# Zork closures



## Arthur1 (Apr 28, 2016)

I am a newbie with 5 gallons oo cabernet aging in a carboy. I intend to bottle at the end of summer. Because I've made a small batch, I'm thinking of using Zork closures. Has anyone had experience with Zork closures? Thanks for the help!


----------



## salcoco (Apr 29, 2016)

I have used them for the last 8 years. Four years when I had a winery and the remainder as a home winemaker. they hold the wine very well after opening as they become a air tight "T" cork. they are a economical alternative to corks and a shrink cap if you desire a decorative touch to the wine. It was a great seller and conversation starter in the tasting room.
they can be inserted using a bung rubber headed hammer, or if you have a lot, I use a beer corker with a two inch magnet attached to the beer capper. adjust the height and press down similar to beer capping and the Zork is easily inserted.


----------



## Arthur1 (Apr 29, 2016)

Thanks, that's helpful and good to know. I wonder if Zorks can be reused for new bottling, except for those lost to bottles given away.


----------



## salcoco (Apr 30, 2016)

one think I did not mention above the wine bottles must be proper for Zorks. the bottle finish(top of bottle) is specific for Zorks. the bottle opening is slightly larger and has a rim to capture the Zork. if used on cork finish bottle it might be very hard to remove Zork later. I would experiment on the wine bottle you have before using a lot. once the Zork is used the T cork that is left is good for short period of time or on high alcohol wine. new Zorks should be used for new wine bottles.


----------



## Arthur1 (May 1, 2016)

Yes, I read that the Zork only fits on certain bottles. I'm planning to reuse the empties of store-bought wine that were sealed with corks. Maybe it would be simpler to just use corks.


----------



## balassley (May 1, 2016)

I used Zork corks (ordered thru Amazon) and they were a great conversation piece when gifting wine to friends. I'm planning to switch to normal corks as I move from kits to grapes.


----------



## vakhok (May 2, 2016)

Guys, do any of you know the pricing of Zork? i checked on amazon looks quite expensive(hopefully because it's retail and bulk price is better?), I've also emailed them hopefully they'll answer me quickly and direct me to their distributor in my region.

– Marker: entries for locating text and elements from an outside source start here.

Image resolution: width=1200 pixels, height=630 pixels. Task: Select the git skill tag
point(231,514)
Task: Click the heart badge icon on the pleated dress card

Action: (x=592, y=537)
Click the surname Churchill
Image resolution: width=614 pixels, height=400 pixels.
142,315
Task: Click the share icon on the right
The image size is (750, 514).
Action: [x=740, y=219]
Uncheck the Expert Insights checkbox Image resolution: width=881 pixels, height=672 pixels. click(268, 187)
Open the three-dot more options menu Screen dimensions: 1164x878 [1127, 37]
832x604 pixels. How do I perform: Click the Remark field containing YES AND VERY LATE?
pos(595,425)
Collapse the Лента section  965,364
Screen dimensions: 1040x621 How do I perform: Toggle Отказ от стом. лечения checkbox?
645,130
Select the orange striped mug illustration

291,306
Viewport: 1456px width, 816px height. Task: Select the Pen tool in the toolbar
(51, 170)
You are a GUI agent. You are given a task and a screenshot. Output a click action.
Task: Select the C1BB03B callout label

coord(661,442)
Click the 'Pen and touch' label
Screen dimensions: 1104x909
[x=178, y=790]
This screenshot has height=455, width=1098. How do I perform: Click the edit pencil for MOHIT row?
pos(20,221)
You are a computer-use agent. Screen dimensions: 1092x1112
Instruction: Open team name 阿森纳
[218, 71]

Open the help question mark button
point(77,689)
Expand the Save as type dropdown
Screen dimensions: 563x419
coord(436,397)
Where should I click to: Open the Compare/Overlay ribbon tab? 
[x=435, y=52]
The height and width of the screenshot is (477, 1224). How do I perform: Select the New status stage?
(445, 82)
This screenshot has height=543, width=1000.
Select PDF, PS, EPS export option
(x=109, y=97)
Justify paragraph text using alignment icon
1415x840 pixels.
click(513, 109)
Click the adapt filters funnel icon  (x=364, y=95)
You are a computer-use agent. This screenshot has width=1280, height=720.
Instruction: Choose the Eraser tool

just wondering if anyone has bought 500 or 1K of them for pricing.


----------



## WVMountaineerJack (May 2, 2016)

Unless your bottle is a bottle capper or one of those fancy bottles with the big lips on it you can probably put a zork on it, standard wine bottles that take a cork take zorks. No you cant reuse them to bottle another bottle of wine. Shop around some of the online stores have them, some of the California sites have them. WVMJ


----------



## salcoco (May 3, 2016)

they used to be about $240 per 1k a few years ago, they may be about $300 now. I believe Brick Packaging(?) may sell wholesale . Grape and Granary used to sell retail. try the Zork.USA web site and send an email to the US sales rep, they should be able to help at the quantity you want.


----------